Qual é o prazo para pagamento?

As verbas rescisórias devem ser quitadas no prazo legal de até dez dias corridos contados do término do contrato, conforme orientação do Ministério do Trabalho e Emprego.

Férias proporcionais na rescisão: confira as datas antes de fazer o cálculo

Entender as férias proporcionais na rescisão vai além de aplicar uma fórmula. Primeiro, é necessário identificar corretamente o período aquisitivo, entender a modalidade de desligamento, contar os avos e verificar se existe projeção do aviso prévio ou alguma situação capaz de modificar o ciclo de férias.

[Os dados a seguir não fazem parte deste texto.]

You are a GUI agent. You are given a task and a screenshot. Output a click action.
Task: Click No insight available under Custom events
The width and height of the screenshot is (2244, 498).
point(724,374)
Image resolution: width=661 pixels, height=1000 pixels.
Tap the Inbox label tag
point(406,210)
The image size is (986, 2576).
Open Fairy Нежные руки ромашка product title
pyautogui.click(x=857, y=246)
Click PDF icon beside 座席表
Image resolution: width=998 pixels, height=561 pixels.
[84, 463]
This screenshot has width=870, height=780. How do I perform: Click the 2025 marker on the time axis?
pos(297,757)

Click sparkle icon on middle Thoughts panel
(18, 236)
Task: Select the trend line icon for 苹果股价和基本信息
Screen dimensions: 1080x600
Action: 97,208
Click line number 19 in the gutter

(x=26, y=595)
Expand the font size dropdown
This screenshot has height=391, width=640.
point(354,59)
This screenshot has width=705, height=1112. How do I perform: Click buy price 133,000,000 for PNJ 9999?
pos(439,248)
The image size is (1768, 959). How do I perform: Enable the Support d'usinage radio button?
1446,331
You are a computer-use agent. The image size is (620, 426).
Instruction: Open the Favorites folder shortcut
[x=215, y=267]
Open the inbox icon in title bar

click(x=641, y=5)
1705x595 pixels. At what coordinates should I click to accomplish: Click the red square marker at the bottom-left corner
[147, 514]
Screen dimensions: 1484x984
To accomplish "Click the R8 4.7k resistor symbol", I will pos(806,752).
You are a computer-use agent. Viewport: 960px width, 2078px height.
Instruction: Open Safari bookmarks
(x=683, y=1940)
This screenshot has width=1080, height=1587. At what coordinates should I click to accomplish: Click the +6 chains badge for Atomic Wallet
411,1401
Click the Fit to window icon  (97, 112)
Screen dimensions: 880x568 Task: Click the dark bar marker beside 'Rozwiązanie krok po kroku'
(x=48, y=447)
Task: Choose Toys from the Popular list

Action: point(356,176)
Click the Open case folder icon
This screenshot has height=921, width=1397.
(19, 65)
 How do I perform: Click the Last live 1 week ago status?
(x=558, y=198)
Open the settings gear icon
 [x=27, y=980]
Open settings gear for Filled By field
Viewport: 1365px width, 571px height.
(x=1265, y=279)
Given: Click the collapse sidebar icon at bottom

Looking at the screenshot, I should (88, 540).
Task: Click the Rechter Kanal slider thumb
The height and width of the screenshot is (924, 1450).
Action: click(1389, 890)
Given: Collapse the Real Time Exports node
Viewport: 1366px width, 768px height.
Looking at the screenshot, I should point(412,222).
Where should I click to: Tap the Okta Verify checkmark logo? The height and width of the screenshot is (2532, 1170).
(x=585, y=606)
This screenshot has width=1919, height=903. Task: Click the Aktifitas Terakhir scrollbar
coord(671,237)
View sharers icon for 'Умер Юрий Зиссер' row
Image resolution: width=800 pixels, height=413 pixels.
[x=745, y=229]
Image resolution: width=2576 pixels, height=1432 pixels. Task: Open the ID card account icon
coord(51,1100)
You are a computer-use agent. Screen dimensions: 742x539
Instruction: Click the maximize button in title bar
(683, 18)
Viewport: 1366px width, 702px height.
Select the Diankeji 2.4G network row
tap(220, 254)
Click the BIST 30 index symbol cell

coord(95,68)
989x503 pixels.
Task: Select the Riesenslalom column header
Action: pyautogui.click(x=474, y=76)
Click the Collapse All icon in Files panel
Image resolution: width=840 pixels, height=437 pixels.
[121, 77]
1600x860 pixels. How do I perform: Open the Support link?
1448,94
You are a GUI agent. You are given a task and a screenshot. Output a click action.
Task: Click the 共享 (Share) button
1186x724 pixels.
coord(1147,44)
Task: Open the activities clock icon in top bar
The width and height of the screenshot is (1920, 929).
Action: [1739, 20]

Na regra básica, cada mês de serviço corresponde a 1/12, e uma fração de pelo menos 15 dias pode formar outro avo. Depois de encontrado o valor proporcional, acrescenta-se o terço constitucional. Em situações com remuneração variável, faltas injustificadas, férias coletivas ou outros fatores específicos, o cálculo pode exigir etapas adicionais.

Também é importante lembrar que pedido de demissão não elimina as férias proporcionais, mesmo para quem ainda não completou um ano de empresa. Já a justa causa possui tratamento diferente para o período aquisitivo incompleto.

Conferir essas informações ajuda a compreender melhor o Termo de Rescisão e a organizar financeiramente os próximos passos, especialmente quando o encerramento do vínculo também representa uma transição de carreira.

Caso existam diferenças entre sua conta e os valores apresentados pela empresa, procure o RH para solicitar a memória de cálculo e esclarecer quais períodos, médias e datas foram considerados. Situações específicas também podem depender de convenções ou acordos coletivos.